Current reusable period products widely used in Nepal, and more generally in the global south, contribute to urinary tract infections – as much as half of women in agricultural work are estimated to have urological infections at any given time. Rural communities often lack detergents and clean water to remove disease-causing pathogens. ‘I think 90–95% of [clean] water is not available in many places … making it difficult for a menstruator to keep cleaning these [pads] and them not getting infected,’ says BK Shrestha, director of Global Action Nepal. This can have negative effects on mental health, as well as more severe fertility issues.
The self-cleaning pads are similar to those already used by women in Nepal and only need a small amount of water to wash them plus sunlight to keep them hygienic. The initial six-month field study is slated to start in mid 2024, will work with women to get their feedback on the pads and potential barriers of adopting the new technology. ‘We’re trying to bring local government and health centres, medical offices, women groups … there are so many other organisations, even schools that will be engaged in this,’ Shrestha says. At the end of the first six months, ‘detailed biological analyses of the product such as how much blood is left on the product, the concentration of proteins and bacteria will be conducted’ in Nepal explains Michael Pascoe, primary microbiologist on the project.
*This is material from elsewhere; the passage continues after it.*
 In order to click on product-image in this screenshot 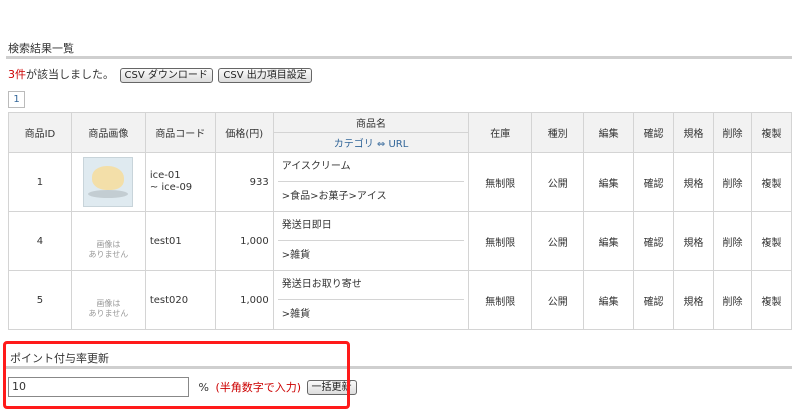, I will do `click(108, 182)`.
The technology is compatible with current methods used to coat and finish textiles in the global south making it low cost and feasible. ‘I made one in my kitchen the night before a conference in Senegal,’ says Pascoe. The vision goes beyond delivering a sustainable solution but also enfranchises women by creating business opportunities. ‘It’s not something that we’re gatekeeping … [it’s something that we are] designing to be a globally accessible product,’ notes Edwards.